Muchos son los que piensan que efectivamente así será. A la deriva ideológica
que ya he señalado, hay que sumar el desastre y la destrucción que llevó a
cabo, sembrando el país de pobres. El gasto público, consumido por el
elefantiásico Estado y el bienestar de la casta política, es financiado con
emisión espuria que acrecienta una inflación imparable; el 70% de los jubilados
están bajo el umbral de la indigencia. Los antecedentes históricos del partido
gobernante son de terror: es bien conocida su habilidad para disfrutar,
mediante el desfalco y el latrocinio, de las arcas del Estado.
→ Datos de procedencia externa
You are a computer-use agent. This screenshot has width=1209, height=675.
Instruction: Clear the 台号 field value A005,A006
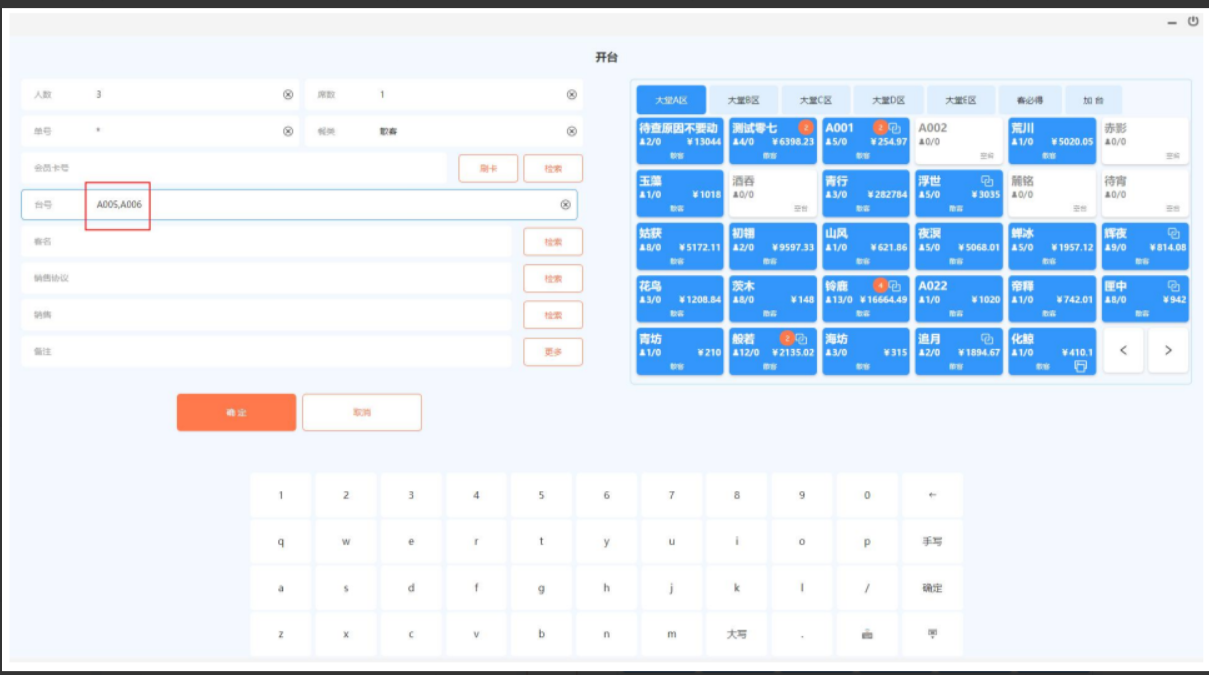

La mentira cubre
vergonzosamente la incapacidad: decir y desdecir con absoluta ligereza, como si
la gente no pudiera advertir que la están engañando.
¿Será este el
castigo bíblico por haber decretado un censo; distracción innecesaria de un
país semipoblado, y mal poblado? ¡Niños que pasan hambre en una tierra que
podría alimentar perfectamente a más de cien millones de personas! La pseudo
democracia electoralista es la responsable de esta identidad, a pesar de sus
quiméricas promesas. Un régimen en el cual Dios no cuenta; expulsado junto con
el orden que corresponde a una república digna de ese nombre. Platón y
Aristóteles protestan desde la historia; ellos que supieron diseñar los rasgos
humanísticos de la Politéia, anterior al desbarajuste revolucionario, y
posterior al mismo, como auténtico futuro según el orden que corresponde a la
felicidad humana.
No se debe
renunciar a la esperanza, porque «no hay mal que dure cien años». Y las nuevas
generaciones están indemnes de la necedad de sus abuelos.